Ella se ruborizó y ni siquiera trató de negarlo. Él sabría que mentiría.

—¿Tú no tomas café? —le preguntó al darse cuenta de que ella no se había servido.

Kylie negó con la cabeza.

—No, ya estoy lo bastante nerviosa. La cafeína lo empeoraría.

—¿Te pongo nerviosa? —preguntó con tacto—. Después de anoche ya habrás visto que no soy un monstruo.

Notó como el calor delator volvía a subirle por el cuello.

—No, no lo eres —repuso ella—. Esto es… es incómodo para mí, entiéndelo. No permito que otros me vean como me viste anoche. Me molesta. Me hace sentir… vulnerable y odio sentirme así.

Él dejó la taza en la encimera y alargó el brazo para cogerle la mano.

—No quiero que te sientas así, cielo. Quiero que sientas justo lo contrario. Conmigo puedes ser tú misma. Te entiendo mucho más de lo que crees. Todos tenemos nuestros demonios; no estás sola.

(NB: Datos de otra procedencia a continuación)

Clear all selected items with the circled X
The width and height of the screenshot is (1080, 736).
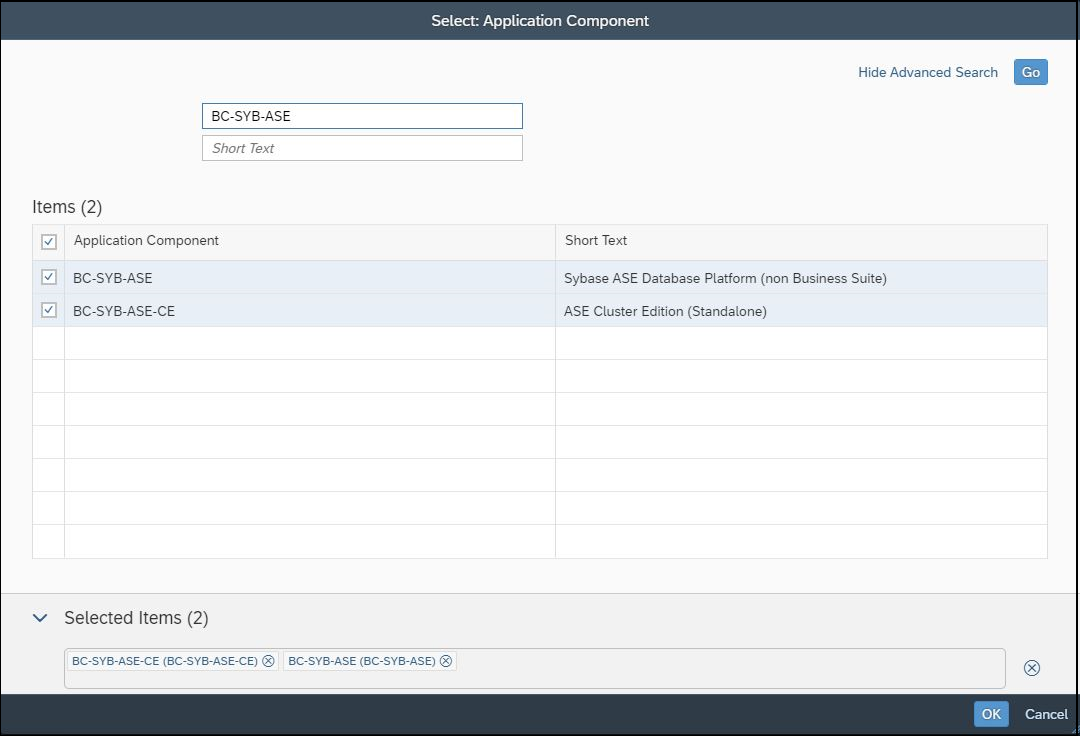click(x=1031, y=668)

Ella ladeó la cabeza, curiosa por ese extraño tono en su voz.

—¿Y cuáles son tus demonios?

A él le cambió la cara y sus ojos se volvieron impenetrables de repente. Se arrepintió inmediatamente de esa pregunta inocente, pero él la había visto en su momento más bajo, ¿no tenía derecho a saber algo? ¿Algo que le volviera vulnerable?

Jensen miró el reloj para evitar su pregunta.

—Tengo que marcharme ya si queremos llegar a tiempo a la reunión. ¿Con media hora te basta para estar lista?

Ella asintió.

Se levantó y, para su sorpresa, se le acercó y la abrazó. La besó suavemente, casi como si fuera un mero roce de sus labios, pero ella notó el calor de la cabeza hasta los pies. Notaba un cosquilleo en todo el cuerpo. Los pechos se le antojaron pesados de repente, y los pezones se le pusieron duros. Suerte que la bata escondía lo que le provocaba ese simple beso.

—Vuelvo en nada —murmuró.

Se dio la vuelta y salió de la cocina; oyó que la puerta se abría y cerraba en un santiamén.

Ella se quedó ahí un buen rato y se tocó los labios, que aún le temblaban. ¿Qué acababa de pasar? ¿Y anoche? ¿Cómo había ido el episodio en sí? ¿Cómo había dado semejante giro su relación?

Regresó de su ensoñación y fue al baño a ducharse y a prepararse para la reunión con S&G. Era importante. Era su oportunidad para demostrar su valía. Jensen creía en ella. Ella también creía, tal vez por primera vez en su vida, y no estaba dispuesta a decepcionarlo a él ni a sí misma.